Ryszard Schnepf przyznał, że "był wstrząśnięty oglądając sceny w dniu wczorajszym". - To jako żywo przypomniało mi sytuację mniej więcej z lutego 1980 roku - mówił. - Do mnie na zajęcia, na ulicy Browarnej, na iberystyce (...) wtargnął posterunek właściwie, bo było to kilku milicjantów, którzy przeszukali wszystkich studentów, mnie skuli w kajdanki i zawieźli na ulicę Jezuicką na komendę - wspominał.
Wyjaśnił, że milicjant ocenił wtedy, iż treści, które prezentował na zajęciach na temat partii politycznych w Ameryce Łacińskiej, są "niezgodne z polityką rządu". Dlatego zabrano go na przesłuchanie. - Teraz oczami wyobraźni widzę tę sytuację, że ja dzisiaj, jako nauczyciel akademicki, spotykam się z czymś podobnym, że policja wkracza do mnie i mówi: pan mówi niewłaściwe rzeczy, w związku z tym zabieramy pana i zawożą mnie na komendę - dodał były ambasador.
Zdaniem gościa "Rozmowy Piaseckiego", policja w Otwocku naruszyła immunitet poselski Gajewskiej. - Za to powinny posypać się i kary, i bardzo, bardzo głębokie przeprosiny. Nie wiem, czy pani posłanka Gajewska będzie chciała je przyjąć - dodał.
Błaszczak ujawnia część planów obronnych. Dyplomata: intryguje mnie, jak daleko sięga już przerażenie PiS
Dyplomata i historyk mówił też o odtajnieniu przez szefa MON Mariusza Błaszczaka, dla celów kampanii wyborczej, fragmentu dokumentu dotyczącego bezpieczeństwa Polski.
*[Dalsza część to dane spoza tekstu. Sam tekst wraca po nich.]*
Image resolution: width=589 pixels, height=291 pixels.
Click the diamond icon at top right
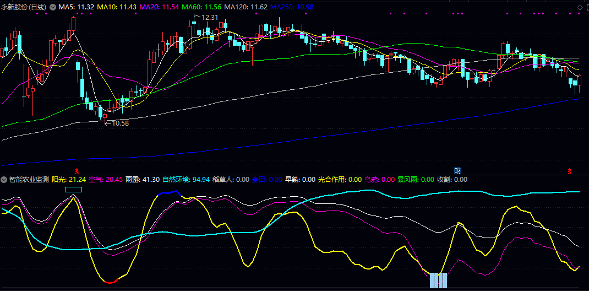(x=579, y=7)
Błaszczak w specjalnym spocie nie pokazał całości planów obronnych, ale wybrał fragment, twierdząc, że "rząd Tuska w razie wojny był gotowy oddać połowę Polski".
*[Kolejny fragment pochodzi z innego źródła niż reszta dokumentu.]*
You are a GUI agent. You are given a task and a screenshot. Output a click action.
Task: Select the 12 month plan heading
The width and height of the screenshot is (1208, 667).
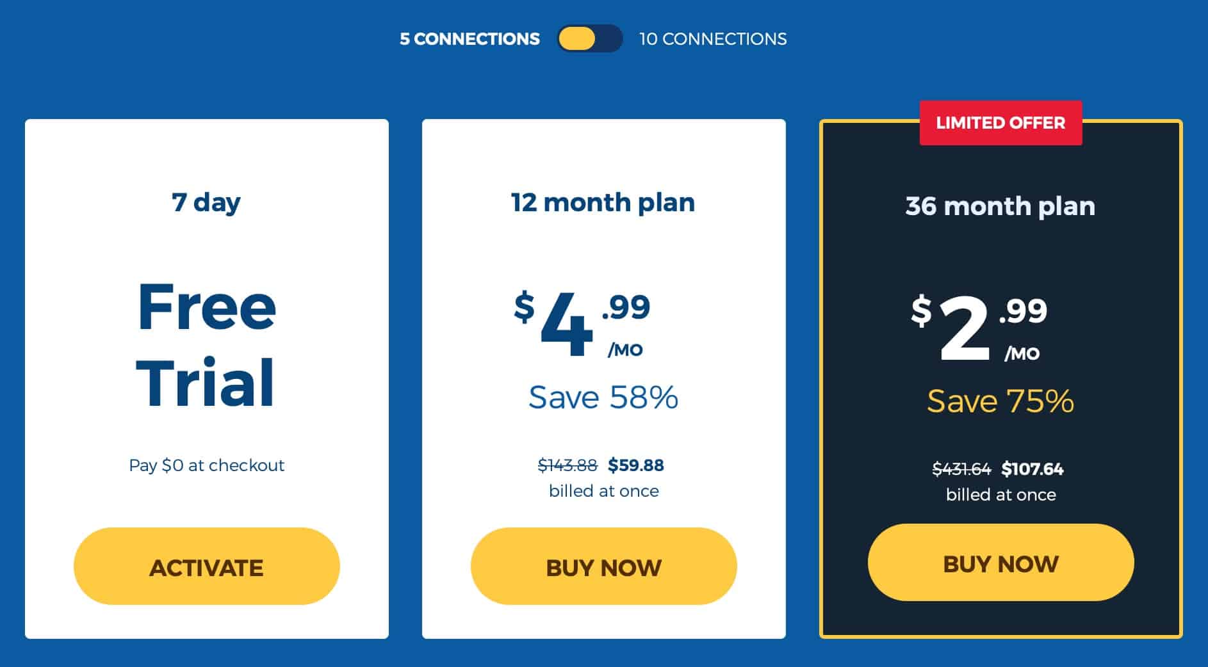point(603,203)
- Intryguje mnie, jak daleko sięga już przerażenie kierownictwa Prawa i Sprawiedliwości, skoro sięga po takie argumenty, które są, po pierwsze, fałszywe - komentował Schnepf. - Dla mnie opinia wybitnych i doświadczonych generałów, jak generał (Mieczysław) Gocuł, generał (Mirosław) Różański czy generał (Mieczysław) Cieniuch jest miarodajna - podkreślił. Według niego, "ujawnianie tego świadczy o tym, że jest panika" w obozie władzy. - To naraża nasze bezpieczeństwo w bardzo poważny sposób - dodał.
Relacja Polska - Ukraina. "Kryzys jest ewidentny"
Schnepf mówił ponadto o relacjach polsko-ukraińskich w związku z embargiem na ukraińskie zboże i fakcie, że we wtorek w Nowym Jorku nie doszło do spotkania Andrzeja Dudy z Wołodymyrem Zełenskim, chociaż takie było przewidywane. Prezydent Duda przekonywał później, że nie było to możliwe ze względu na przesunięcia w terminarzu.
Jak ocenił Schnepf, "kryzys jest ewidentny". - To, że nie dochodzi do spotkania prezydentów, jest oczywistym świadectwem tego, że nie ma atmosfery na spotkanie przywódców. To jest dosyć rzadkie. To jest naprawdę rzadkie, że spotkanie jest odwołane. Zasłanianie się kalendarzem jest takim dyplomatycznym "mykiem", który jest standardem - wskazywał.
Gość TVN24 ocenił też, że dzięki narracji polskich władz względem sprawy zboża, PiS sięga po wyborców Konfederacji. - PiS sięga po ten zasób w obawie, że te wybory będą po prostu przegrane. Jest to dramatyczna sytuacja i myślę że niezwykle niebezpieczna. Myślę, że Stany Zjednoczone będą w tej sprawie poważnie rozmawiały z Polską - dodał.